Inder Verma has resigned his position at the Salk Institute before a formal conclusion was reached in their internal investigation. One can only imagine they were moving toward a finding of guilt and he was tipped to resign.

http://www.sciencemag.org/news/2018/06/leading-salk-scientist-resigns-after-allegations-harassment

5 responses so far

  • DNAman says:

    I see this confusion alot, not here. But this is a good place to point it out.

    "In reports stretching from 1976 to 2016, women allege, variously, that he grabbed their breasts, pinched their buttocks, forcibly kissed them, propositioned them, and repeatedly commented on their physical attributes in professional settings. The allegations come from a Salk lab technician, a postdoctoral researcher, other Salk staffers and faculty, and women outside of the institute, including a potential faculty recruit."

    "he grabbed their breasts, pinched their buttocks, forcibly kissed them," that's CRIMINAL sexual assault (and harassment). Report that to the POLICE, then talk to HR.

    "propositioned them, and repeatedly commented on their physical attributes in professional settings" that's sexual harassment. Report that to HR.

    Once the police are involved, you won't see a quiet resignation with a nice severance package. He might not get jail, but he'll get a public criminal record and listed on the public sex offender registry.

  • becca says:

    "Once the police are involved, you won't see a quiet resignation with a nice severance package. He might not get jail, but he'll get a public criminal record and listed on the public sex offender registry."
    oh my sweet summer child. Or he might become POTUS.

  • […] comes hard on the heels of Inder Verma retiring from the Salk Institute just before their institutional inquiry was set to […]

  • UCIprof says:

    This email just went out to UC Irvine from the chancellor:

    Francisco J. Ayala was a longtime UCI professor. He is the former president of the American Association for the Advancement of Science. My understanding is that he made a small fortune from investing in California vineyards and so he was a major benefactor of UC Irvine also.

    Dear colleagues:
    Several months ago, four members of our UCI community bravely reported incidents of sexual harassment within their school.

    While reporting misconduct is always difficult, the actions of these women were particularly courageous because their reports involved one of the most prominent members of our faculty.

    The Office of Equal Opportunity and Diversity (OEOD) thoroughly investigated this matter, speaking to more than 60 witnesses.
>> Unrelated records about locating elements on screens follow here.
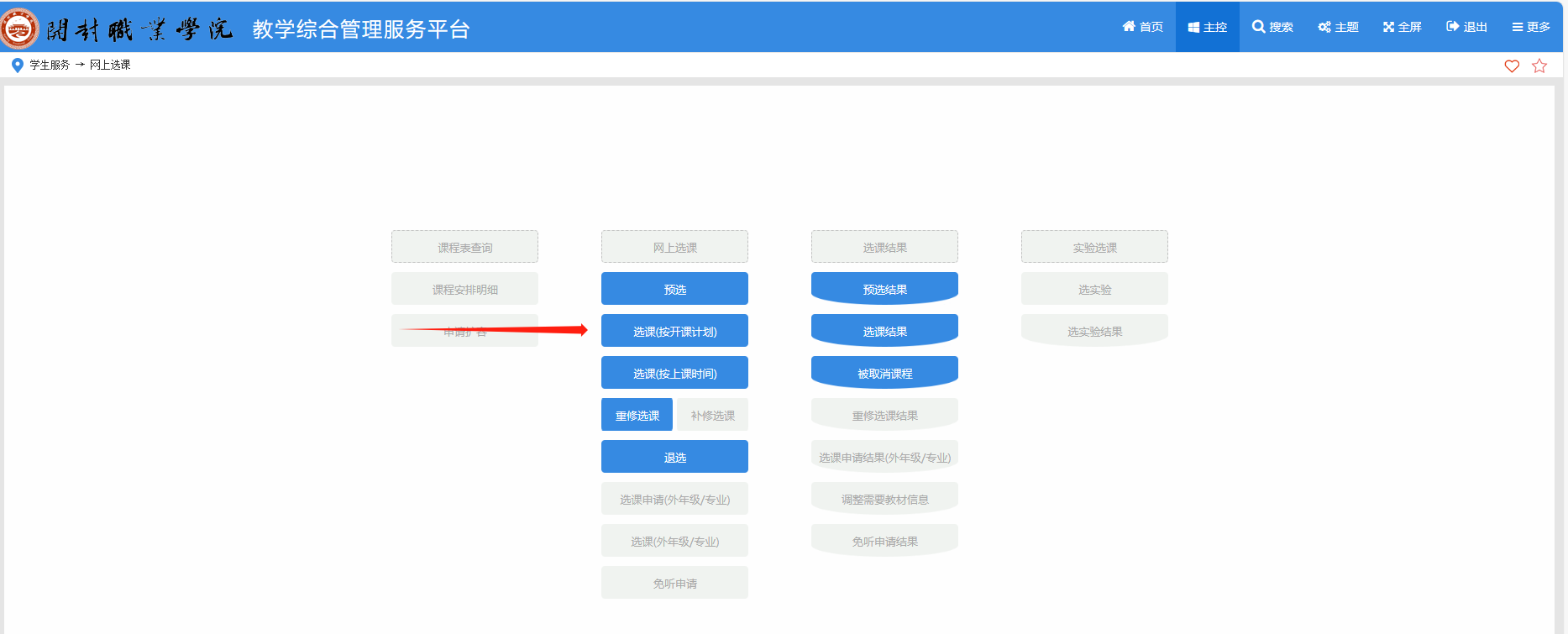The image size is (1568, 634).
Task: Open 重修选课 retake selection
Action: [637, 415]
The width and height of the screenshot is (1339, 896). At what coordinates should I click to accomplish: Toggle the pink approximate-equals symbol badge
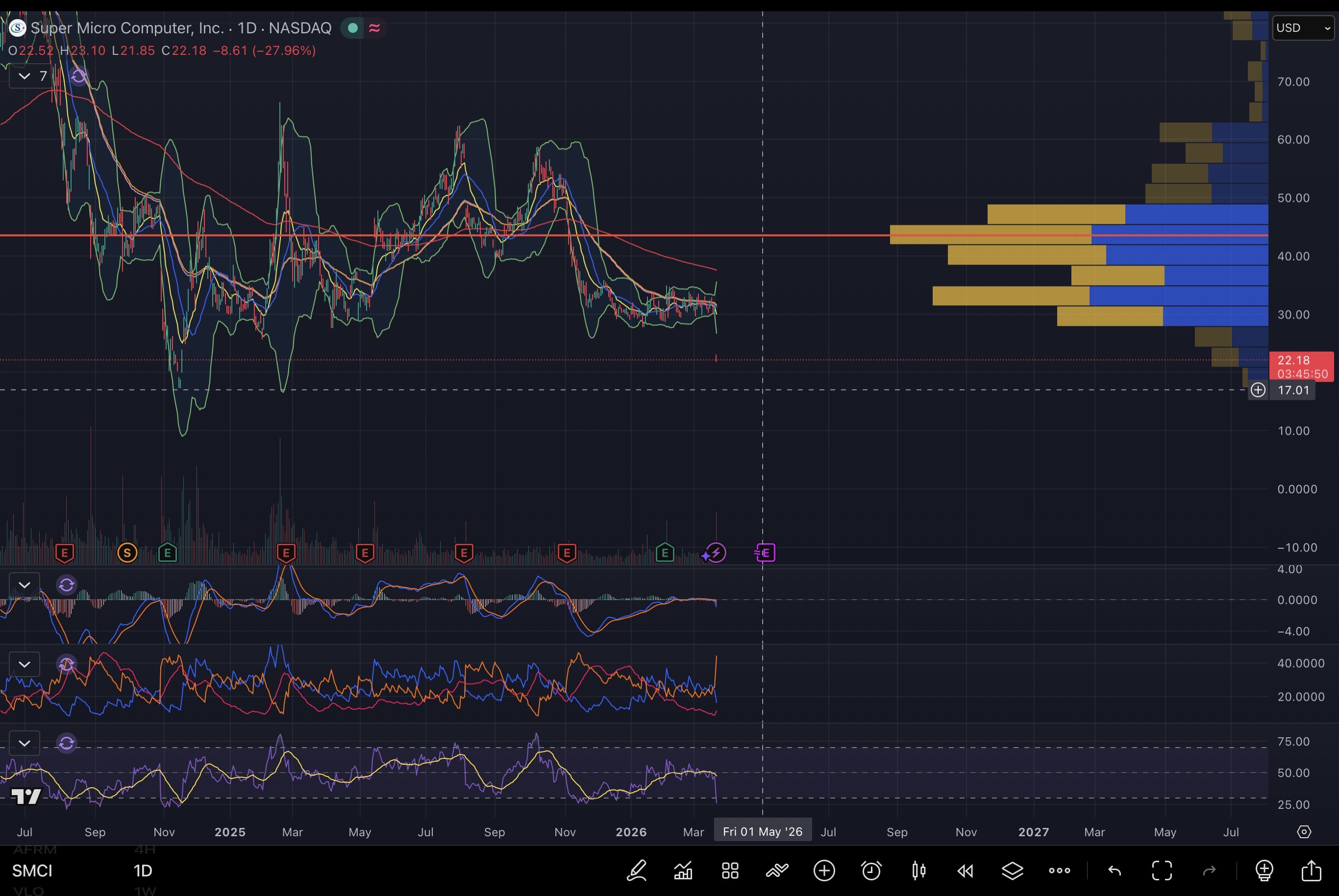tap(374, 27)
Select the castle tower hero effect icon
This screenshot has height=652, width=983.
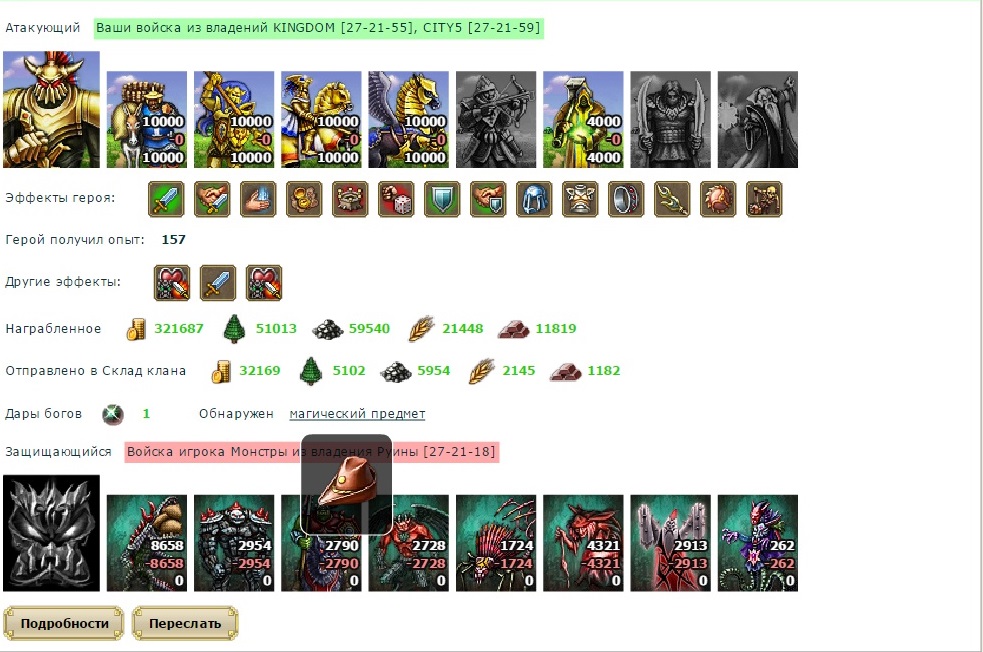click(x=350, y=199)
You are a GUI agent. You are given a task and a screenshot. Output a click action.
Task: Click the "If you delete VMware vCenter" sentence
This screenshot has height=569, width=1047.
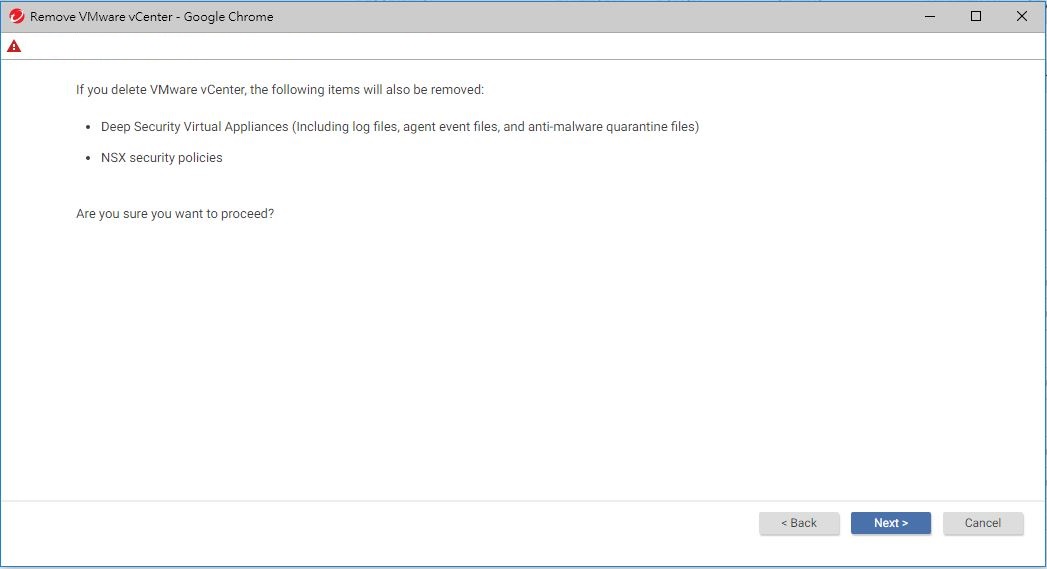pos(280,90)
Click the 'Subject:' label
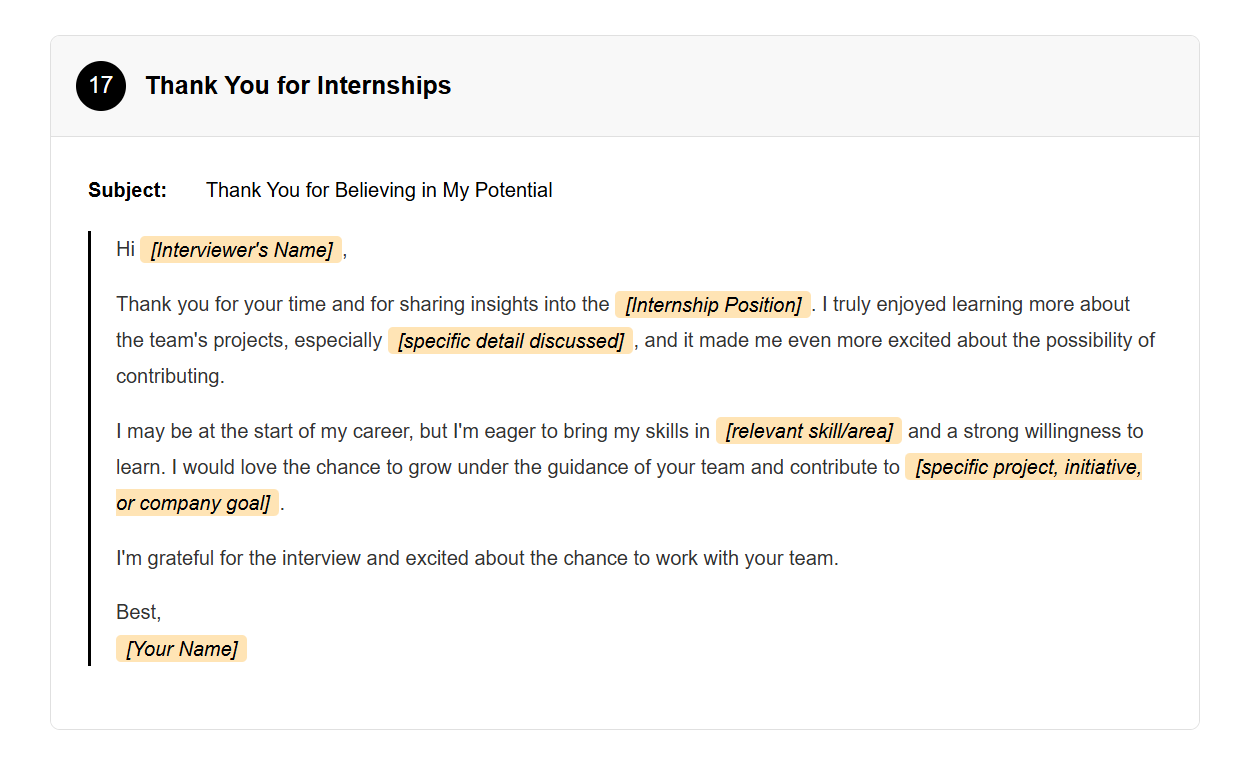The image size is (1248, 776). (x=127, y=190)
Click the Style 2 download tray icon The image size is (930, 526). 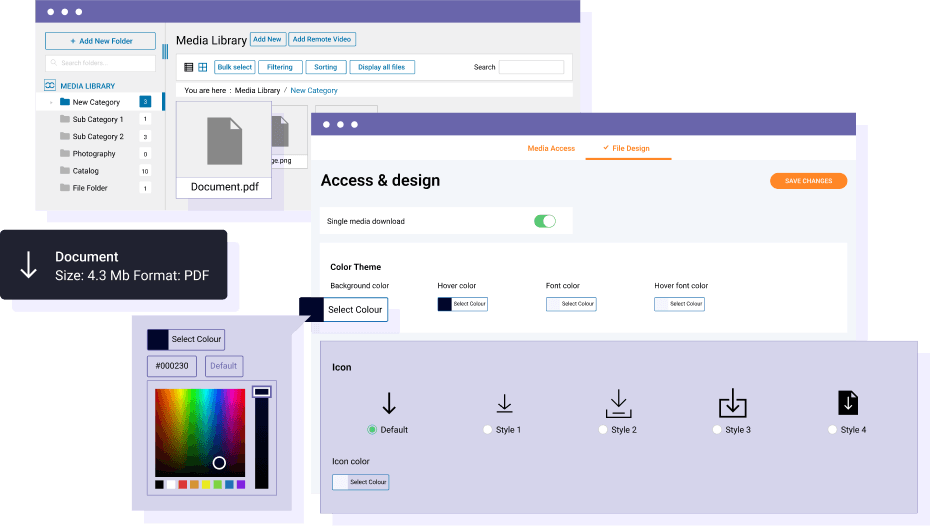(619, 403)
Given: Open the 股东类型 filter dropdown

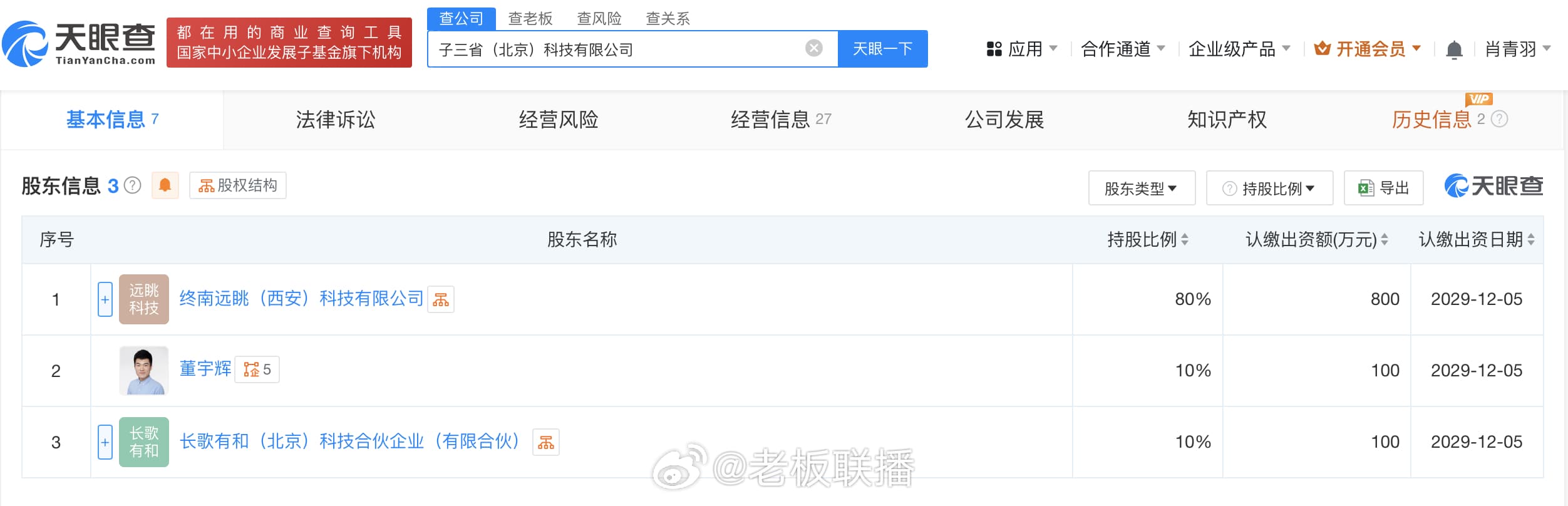Looking at the screenshot, I should pyautogui.click(x=1141, y=188).

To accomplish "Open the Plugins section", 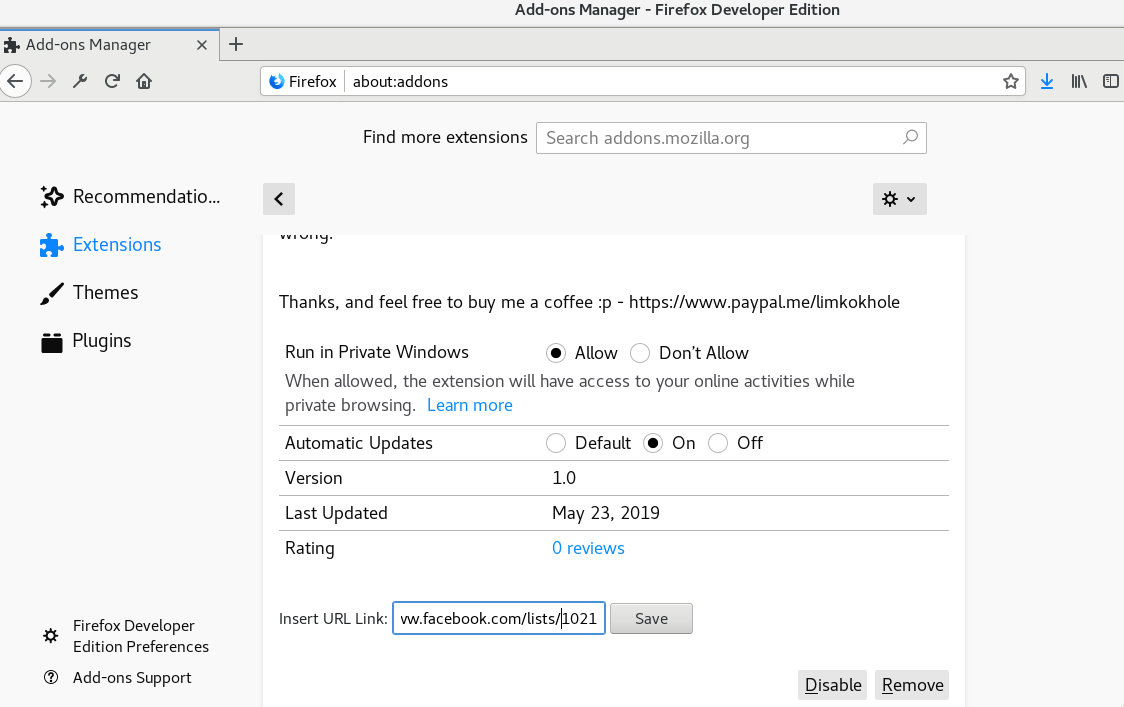I will [100, 340].
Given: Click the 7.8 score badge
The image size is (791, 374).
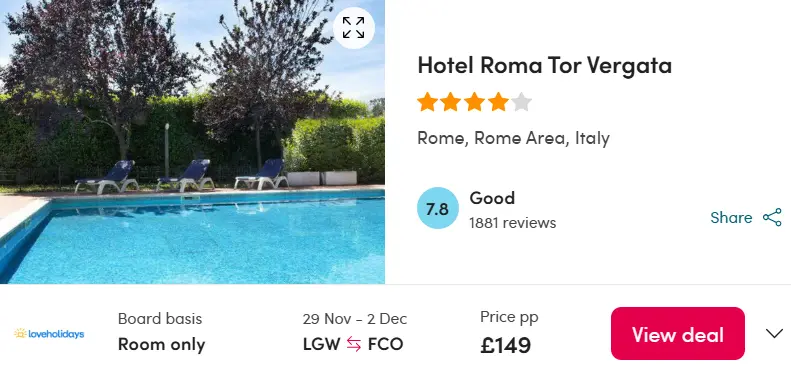Looking at the screenshot, I should [437, 208].
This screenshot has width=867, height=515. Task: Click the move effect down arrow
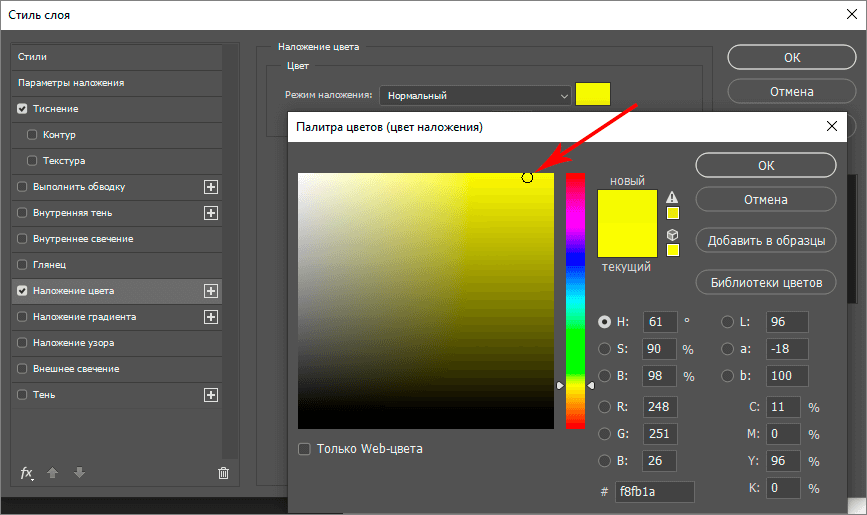[x=79, y=473]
The investigation substantiated a number of sexual harassment claims against Francisco J. Ayala, the signature benefactor of the School of Biological Sciences, the central science library and several scholarly programs.

    Our stance on sexual harassment and sexual misconduct is clearly communicated in our policies, guidelines and required training. Given the number and breadth of the substantiated allegations, along with the power differentials at play, I believe that keeping Professor Ayala’s name in a position of honor would be wrong.

    Therefore, I decided to remove the Ayala name from the school and library. Similar changes will apply to the graduate fellowships, scholar programs and endowed chairs bearing the Ayala name. Following our standard consultative procedures, including a faculty review committee, Professor Ayala resigned without emeritus status, effective July 1, 2018, and will abstain from future campus activities. A public announcement regarding these decisions was issued a few moments ago.

    Diversity advisors will work with the biology school’s students, faculty, staff and administration to provide additional training and counseling. A climate assessment is already underway, and focused education on reporting and intervention will be offered. We will do everything within our power to create an environment in which ideas and knowledge can thrive without fear of harassment, mistreatment or retaliation.

    I sincerely thank those who had the courage to come forward – Professor and Chair Kathleen Treseder, Professor Jessica Pratt, Assistant Dean Benedicte Shipley, and graduate student Michelle Herrera – and apologize for any inappropriate behavior they experienced from a member of our faculty. Each stood up for what is right and should be commended.

  • UCIprof says:

    I left off that the harasser was a member of the national academy of sciences.

    Also, it's interesting that the victims are named, by their choice om this letter. I think when you see that, the tides have really turned.